Notice: medical-relevant papers should be marked as NANA_zxy and not be considered wildfire research.”

Geolocation parser

“You are an accurate geoparser with outputs in 1° spatial resolution (per grid). Parse the following text into separate regions. Start with a new paragraph for every single region. Define the maximum outer boundary as MOB ([left-top location, right-bottom location]) and the central point as CP. All the MOB and CP are recorded in the pairs of (latitude, longitude) and integers.
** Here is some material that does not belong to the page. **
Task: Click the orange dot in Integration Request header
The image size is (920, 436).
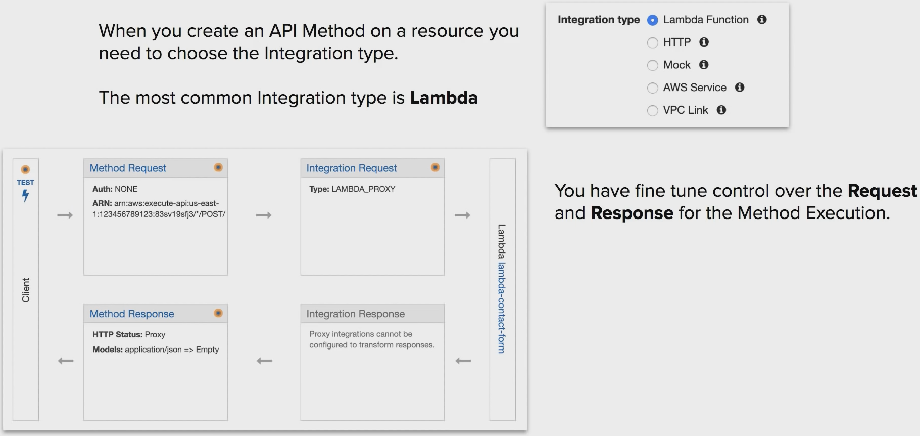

(1) if it is a qualified geographical location:

(a) no smaller than the area of 1 grid, list the parsed name and MOB;

(b) smaller than the area of 1 grid, list the parsed name and CP;

(2) if not, only return ‘None + ‘; no extra notes/raw texts nor explanations should be returned.”

Ignition classifications

“does the given text contain any descriptions of ignition sources?

if does, select from the below type: natural-caused/human-caused/mixed; default as mixed; if not, return N/A; do not return any extra/further words.”

Multisource data

To ensure comparable spatial and temporal coverage with the evidence synthesis map, we applied different sources of supplementary data to depict the comparisons between publication attention and observed wildfire occurrence or emission. The burned area data were from AVHRR-LTDR from 1982 to 2018 at 0.05-degree spatial resolution31. This global burned area product was derived from a long-term data record generated from advanced very high-resolution radiometer images. Fire emission data were obtained from GFED4.1 s from 1997 to 2021, with inclusion of contributions from small fires and revised fuel consumption parameterizations optimized16. We used the Gridded Population of the World, Version 4 (GPWv4, Population Count Adjusted to Match 2015 Revision of UN WPP Country Totals, Revision 11) as the human population inputs. This product was adjusted to match the 2015 Revision of the United Nation’s World Population Prospects (UN WPP) country totals for the years from 2000 to 2020 at 5-year intervals32. Socioeconomic development indicators were obtained from Gridded global datasets for Gross Domestic Product from 1990 to 201533. We resampled and reprojected the results from above datasets to align with the same preferences as the publication patterns.